Fresh off a slot at this year’s Big Day Out, Zanzibar Chanel’s short (we’re talking less than half-an-hour) but ever so sweet set invigorated those feeling the effects that the soon-to-finish weekend had brought on.

Chiefly thanks to the shirtless, heavy-set visage of the effeminate enigma that is ‘Zac’, dancing with hypnotic allure as the pair’s name is emblazoned in house-high, garish lettering in the background.

In between yelling hilarious obscenities at the crowd (“now take that pill you just paid thirty fucking dollars for and put it to work!”) and dropping some seriously dated but beloved hip-hop beats and 90s dancehall, the Melbourne duo managed to do what few DJs ever could; perk up the exhausted audience waiting for Moodymann.

Pushing punters through to the coveted Silent Wedge, the Detroit DJ showed with effortless proficiency just why he’s such an influential figure as both a stylistic forerunner as well as music historian.

His set was a quiet revelation for those with the stamina to witness it as he dropped light techno, subby beats, and house basslines as heavy as the eyelids that were wrapped in ecstasy at his early AM soundtrack.

The next morning however, awaking in the sweaty tomb of a polyfibre tent scorched with morning sun, it all seems like a dream that was too good to be true, especially when the harsh realities of returning to proper civilisation lope into view.

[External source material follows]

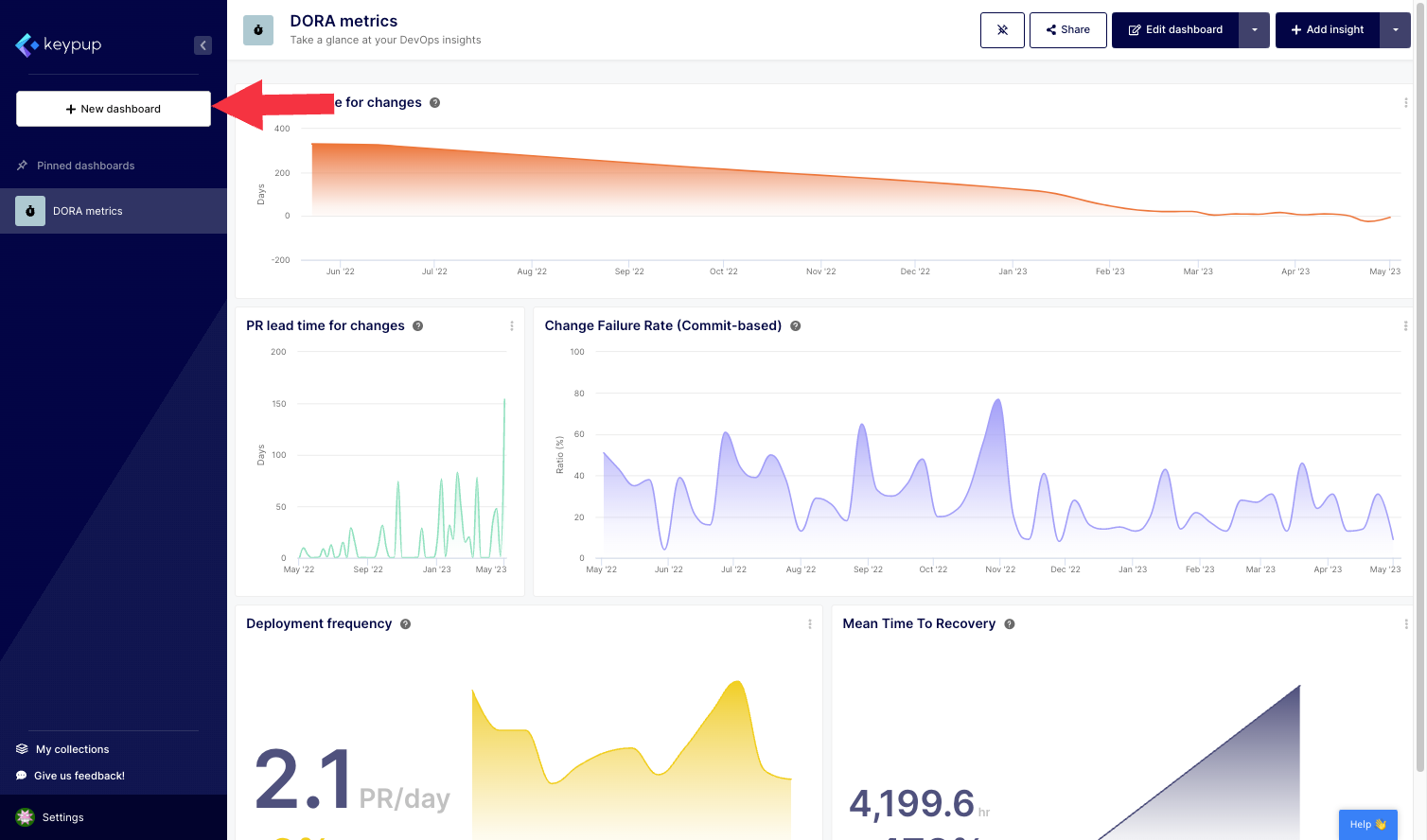
Task: Open My collections
Action: click(x=72, y=749)
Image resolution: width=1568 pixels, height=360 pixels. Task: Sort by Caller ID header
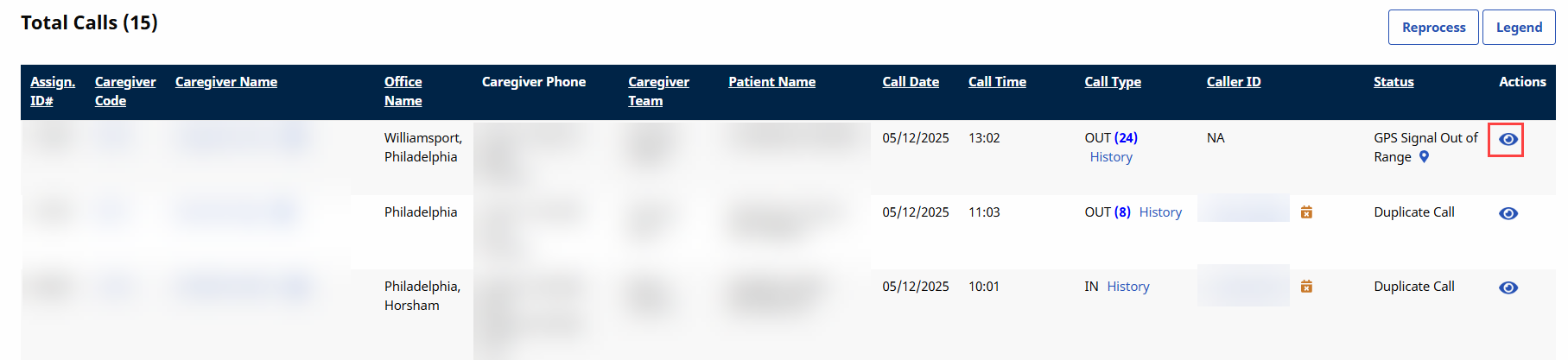pos(1234,82)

But even after the coffin nails of the banal are hammered home – like packing an 8-person tent with a hellish hangover, grinding past bland fields in the mother of all traffic jams – its no sooner than you’ve left Meredith’s magical bosom than you yearn for it again.

A musical and cultural haven that exists only twice a year, and is precisely all the more special for it.